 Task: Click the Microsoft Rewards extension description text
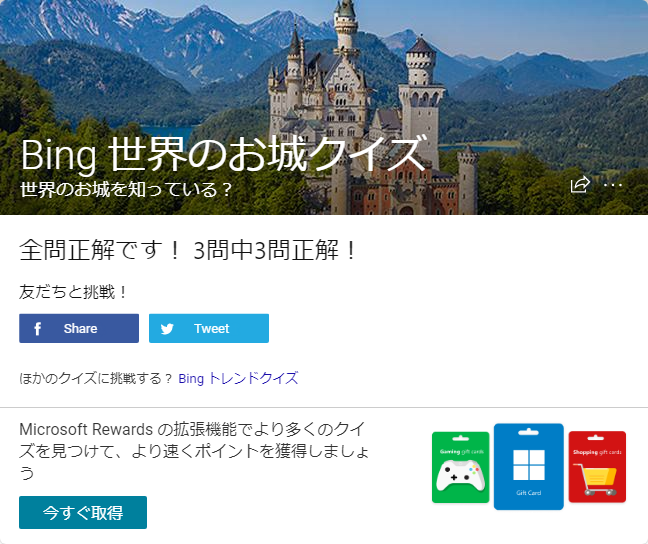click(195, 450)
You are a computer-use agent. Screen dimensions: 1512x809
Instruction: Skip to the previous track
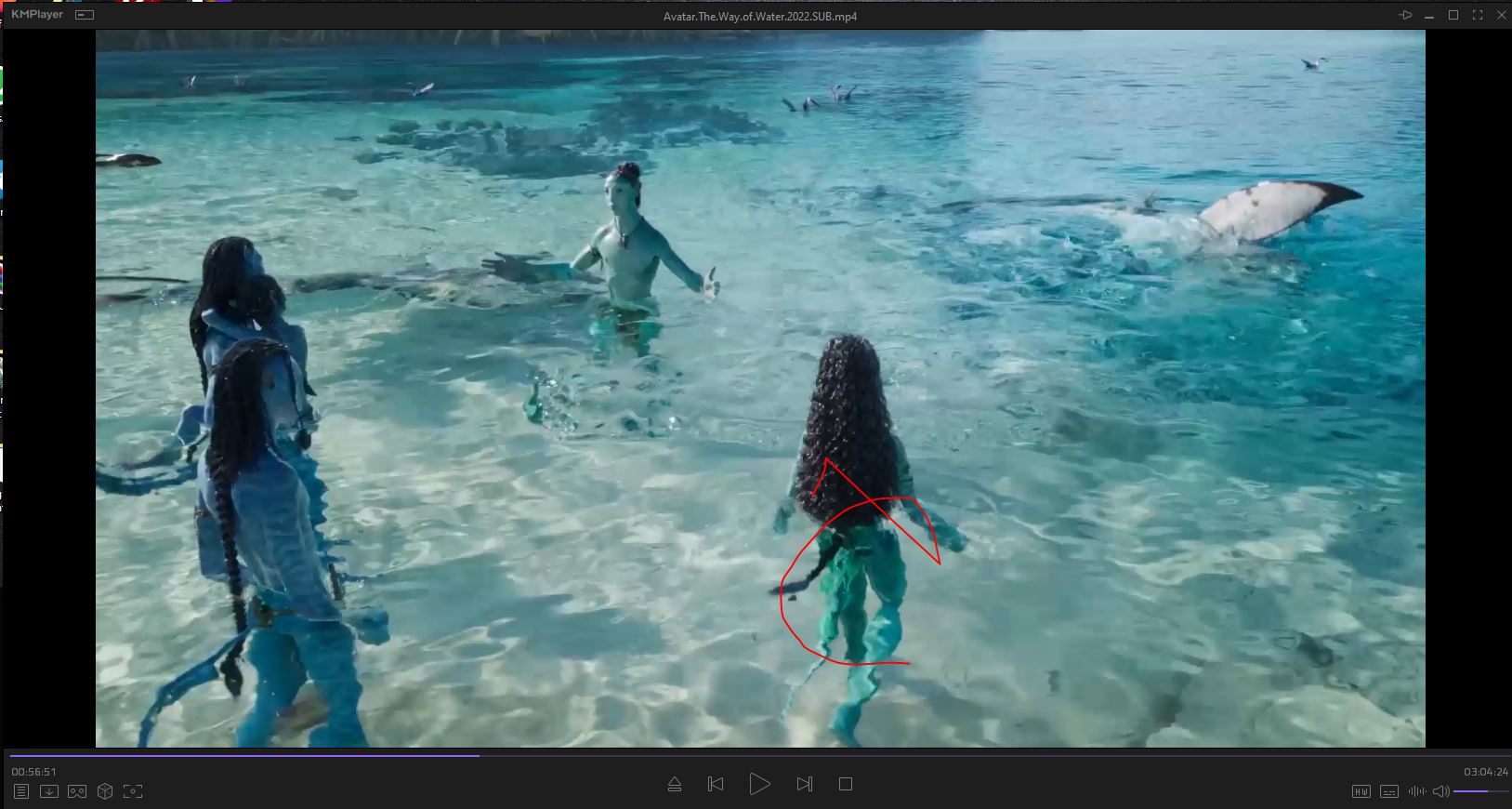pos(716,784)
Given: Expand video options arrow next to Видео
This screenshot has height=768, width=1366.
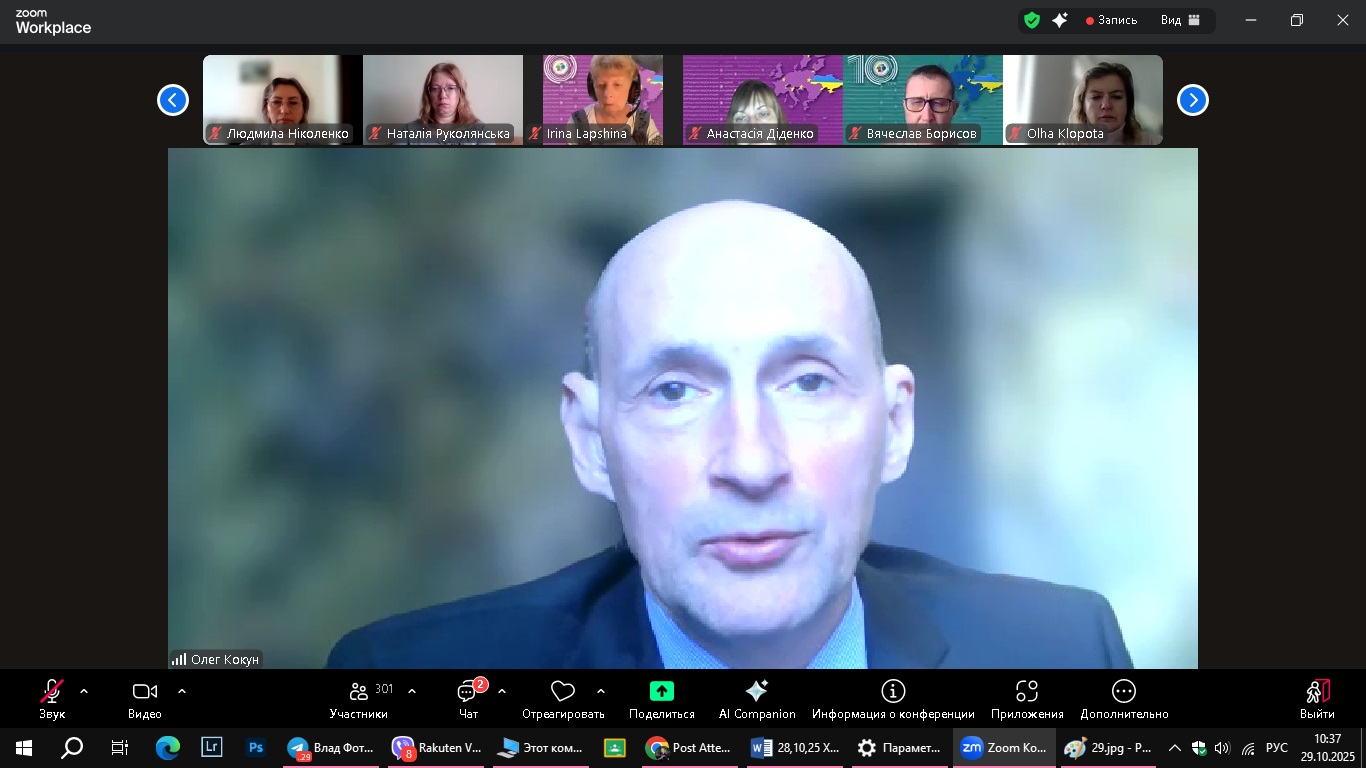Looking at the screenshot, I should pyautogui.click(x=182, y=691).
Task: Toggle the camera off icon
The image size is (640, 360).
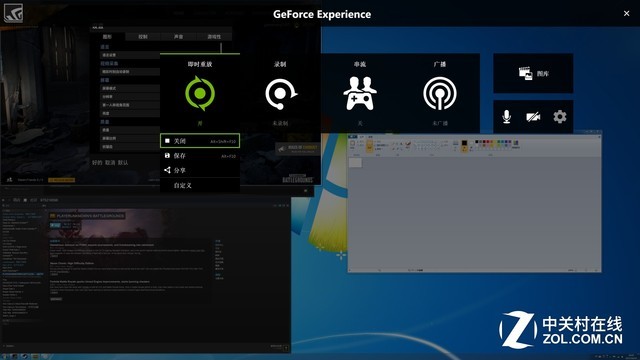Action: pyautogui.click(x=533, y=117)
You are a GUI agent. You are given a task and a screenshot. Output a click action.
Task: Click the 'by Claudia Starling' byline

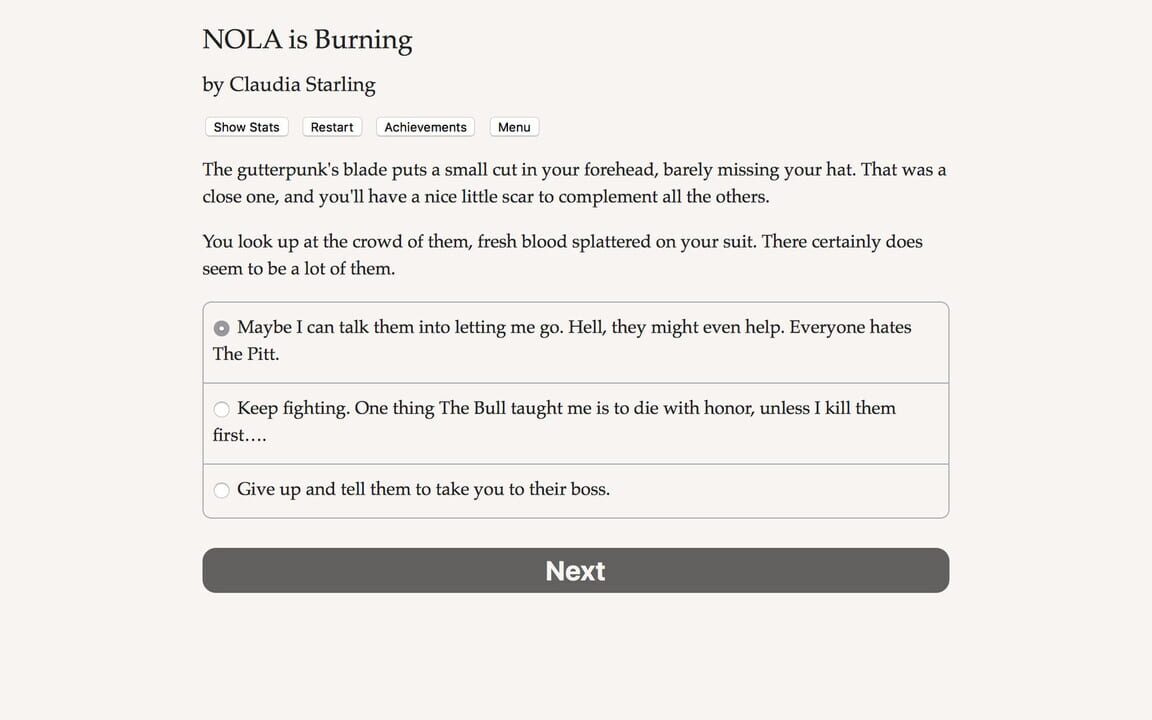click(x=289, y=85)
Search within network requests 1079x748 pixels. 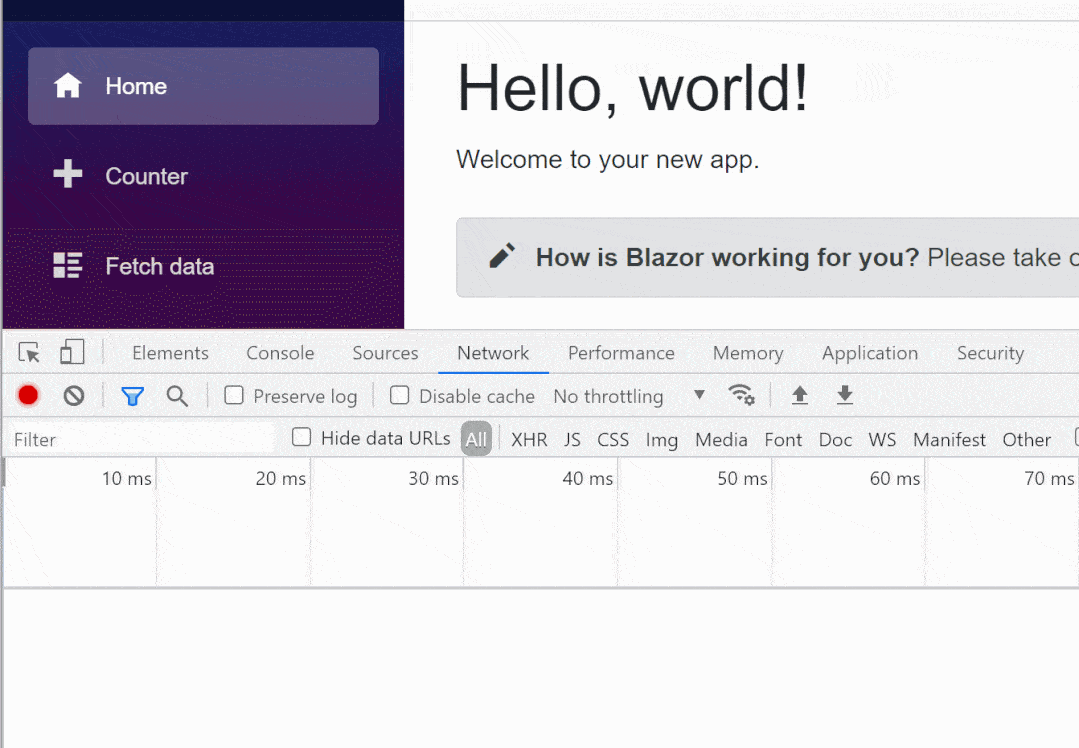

EXERCISE PROMPT: Your answer must be the exact lines from the one containing "Task: Click the 'by Claudia Starling' byline" through the last line of the records above, with both included and no pictures.

ANSWER SPACE:
Task: Click the 'by Claudia Starling' byline

click(x=289, y=85)
Search within network requests 1079x748 pixels. 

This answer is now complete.